*** PAGE EXCERPT

The Corporation is the administrator and sponsoring employer of ten Domestic Registered Plans ("Domestic Registered Plans")
with defined benefit commitments registered under the Pension Benefits Standard Act, 1985 (Canada). The US plan, UK plan
and Japan plan are international plans covering members in those countries. In addition, the Corporation maintains a number
of supplementary pension plans which are not registered. The defined benefit pension plans provide benefits upon retirement,
termination or death based on the member's years of service and final average earnings for a specified period. Under the terms
of the domestic registered and supplementary plans, there is no indexation provided after January 1, 2007. Benefit payments
are from trustee-administered funds, however there are also a number of unfunded plans where the Corporation meets the
benefit payment obligation as it falls due. Plan assets held in trusts are governed by regulations. The governance of the plans,
overseeing all aspects of the plans including investment decisions and contributions, lies primarily with the Corporation. The
Pension Committee, a committee of the Board of Directors, assists in the monitoring and oversight of the plans to ensure
pension liabilities are appropriately funded, pension assets are prudently invested, risk is managed at an acceptable level and
retirement benefits are administered in a proper and effective manner.
The other employee benefits include health, life and disability. These benefits consist of both post-employment and post-
retirement benefits. The post-employment benefits relate to disability benefits available to eligible active employees, while
the post-retirement benefits are comprised of health care and life insurance benefits available to eligible retired employees.
Amendments to the Defined Benefit Pension Plans
In December 2013, amendments to the defined benefit pension plans, determined in accordance with new collective
agreements during 2011 and 2012 and changes applicable to non-unionized employees as communicated to them in 2013,
were approved by OSFI and became effective January 1, 2014. As a result of this approval, the Corporation has recorded a
credit of $82 in Benefit plan amendments in 2013 related to the impact of those amendments on pension liabilities. By virtue
of its size and incidence, this item is separately disclosed within the consolidated statement of operations.
In 2012, as a result of changes to retirement age in the collective agreement between Air Canada and the Air Canada Pilots
Association, which were not subject to regulatory approval, the Corporation recorded a credit of $127 in Benefit plan
amendments.
Pension Plan Cash Funding Obligations
As at January 1, 2013, the aggregate solvency deficit in the domestic registered pension plans was $3,700. The next required
valuations to be made as at January 1, 2014, will be completed in the first half of 2014, but as described below, they will not
increase the 2014 pension past service cost funding obligations. Based on preliminary estimates, in aggregate, the domestic
registered pension plans are estimated to be in a small surplus position on a solvency basis as at January 1, 2014.

******
*** SUPPLIED DATA

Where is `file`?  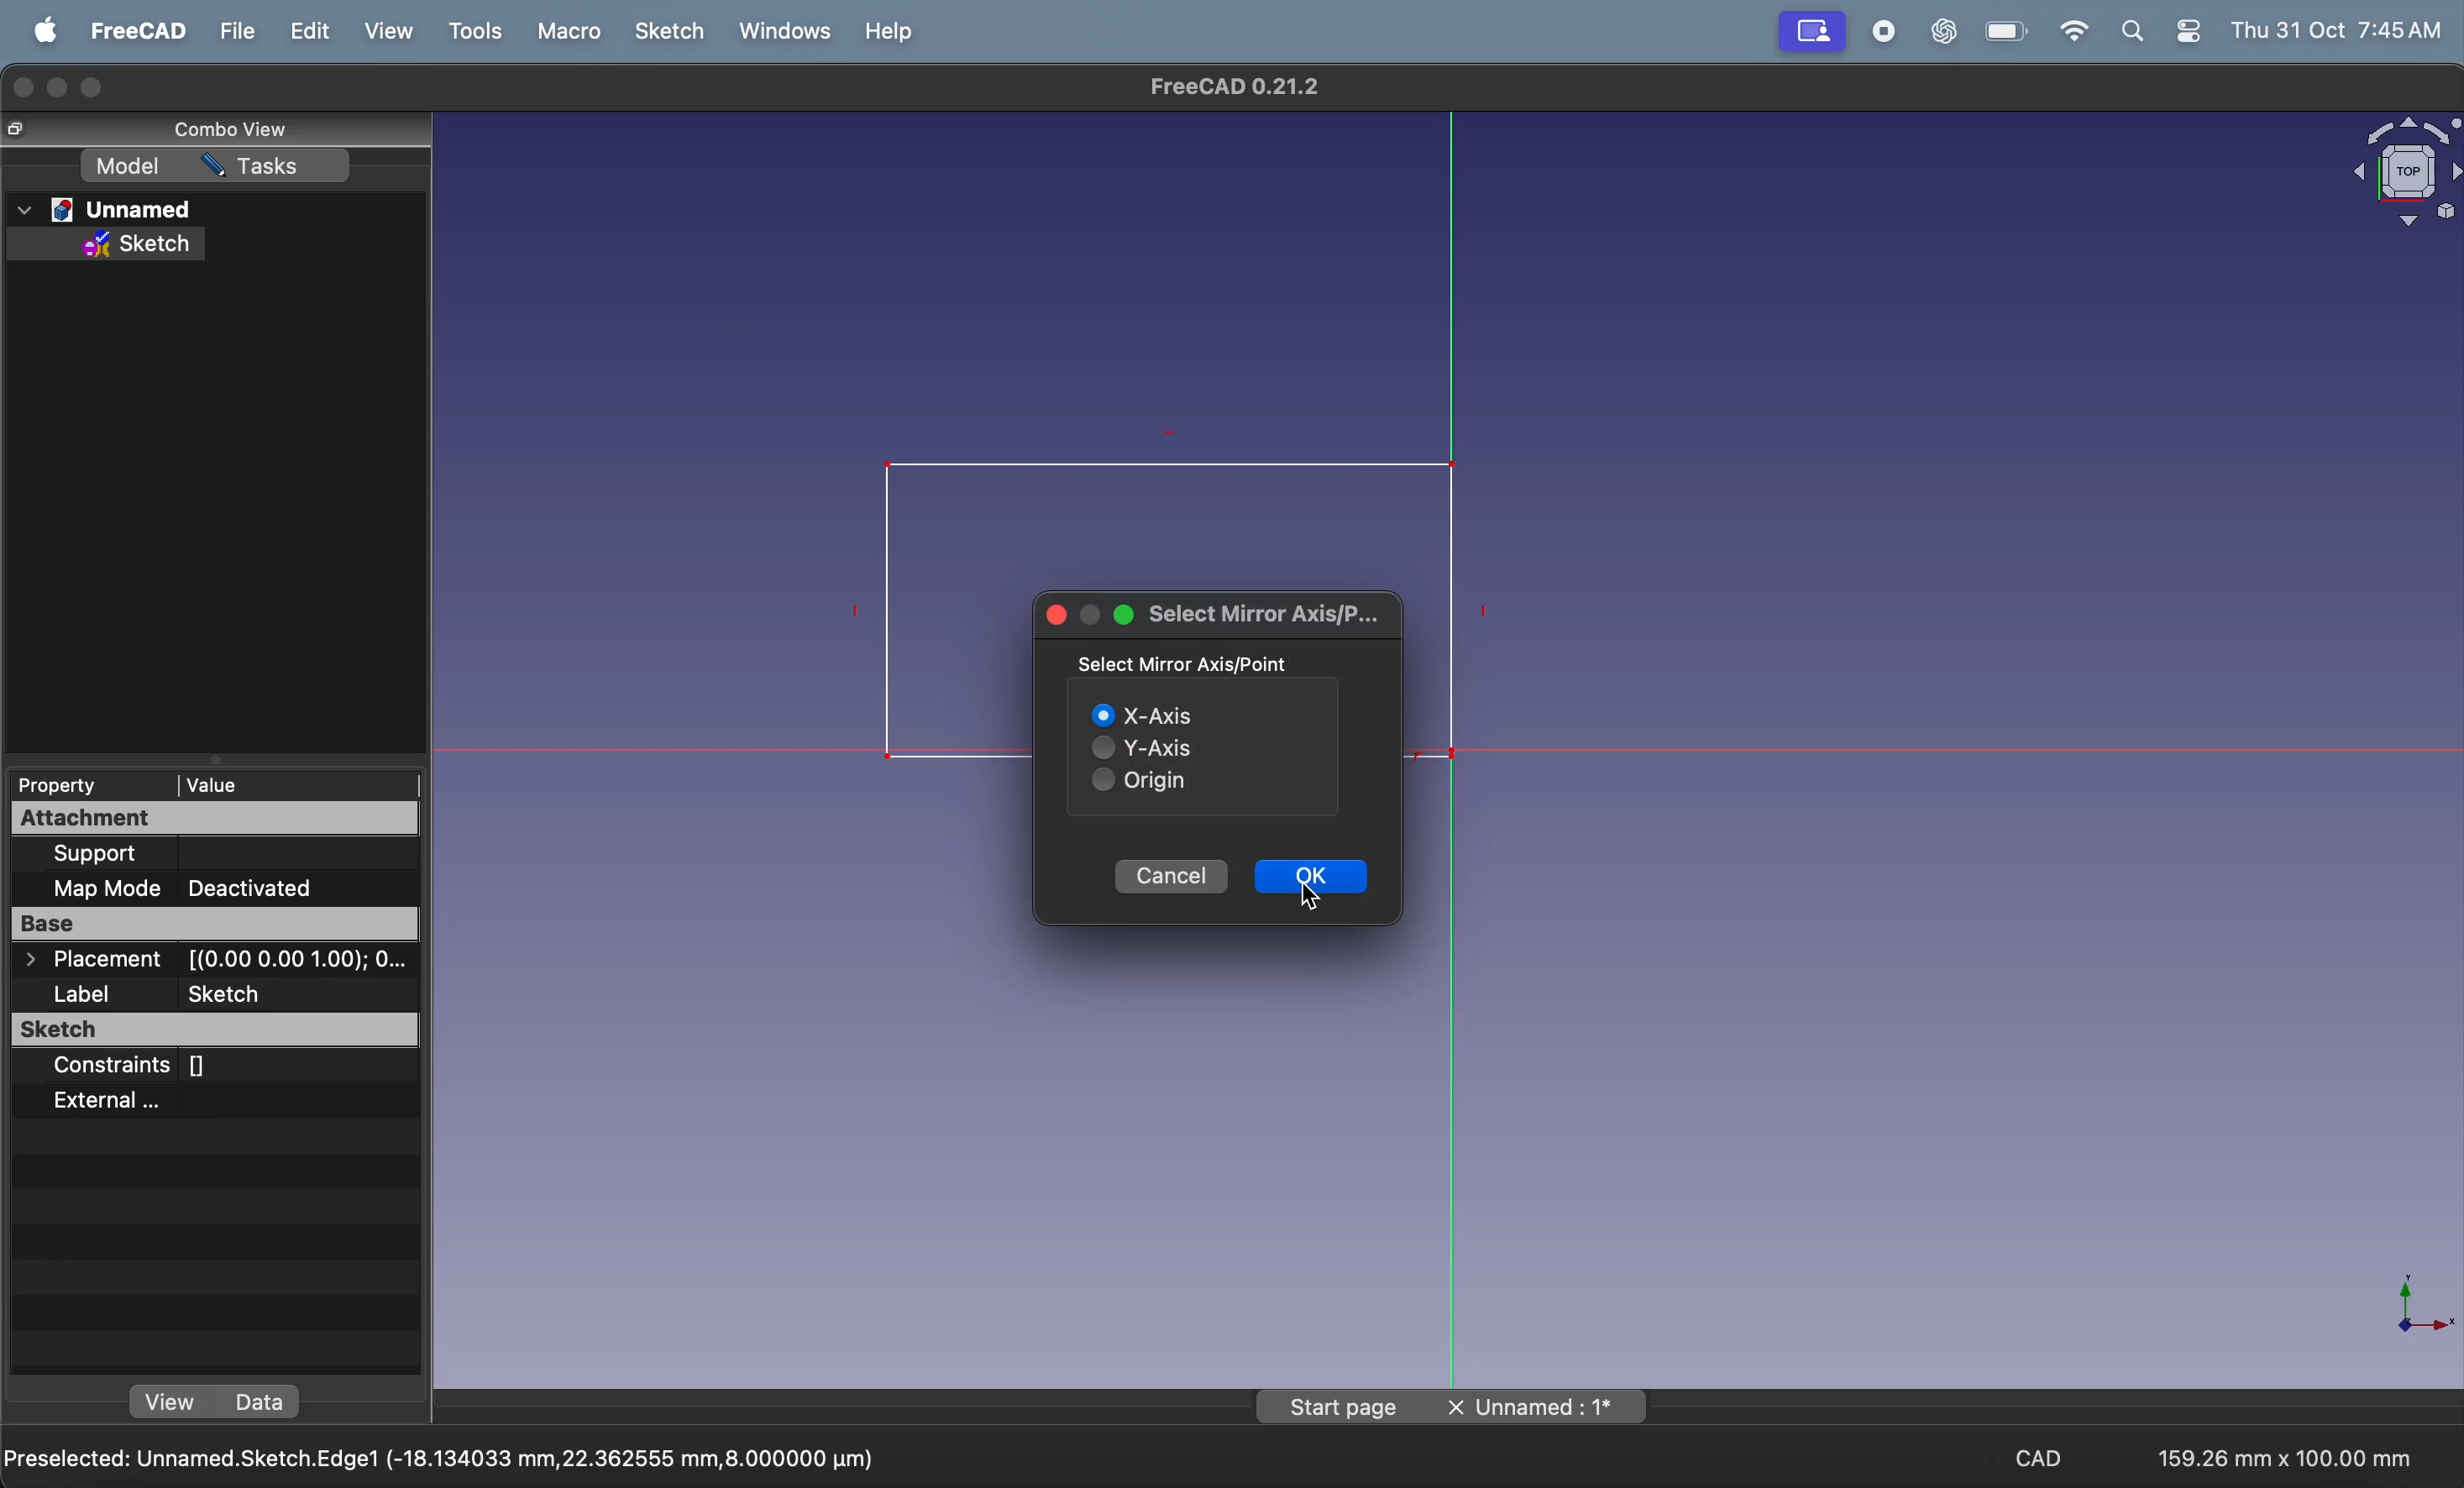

******

◆ SET PROBLEM 1 ◆
Answer these from the pension excerpt, one line each:
(a) How many Domestic Registered Plans does the Corporation administer and sponsor?
(b) What credit did the Corporation record in Benefit plan amendments in 2012?
(c) What was the aggregate solvency deficit in the domestic registered pension plans as at January 1, 2013?
◆ SET PROBLEM 2 ◆
Transcribe the passage of the pension excerpt that starts at the words "In 2012, as" and stops after "at January 1, 2014.".

◆ CORRECT RESPONSE 1 ◆
(a) Ten
(b) $127
(c) $3,700

◆ CORRECT RESPONSE 2 ◆
In 2012, as a result of changes to retirement age in the collective agreement between Air Canada and the Air Canada Pilots
Association, which were not subject to regulatory approval, the Corporation recorded a credit of $127 in Benefit plan
amendments.
Pension Plan Cash Funding Obligations
As at January 1, 2013, the aggregate solvency deficit in the domestic registered pension plans was $3,700. The next required
valuations to be made as at January 1, 2014, will be completed in the first half of 2014, but as described below, they will not
increase the 2014 pension past service cost funding obligations. Based on preliminary estimates, in aggregate, the domestic
registered pension plans are estimated to be in a small surplus position on a solvency basis as at January 1, 2014.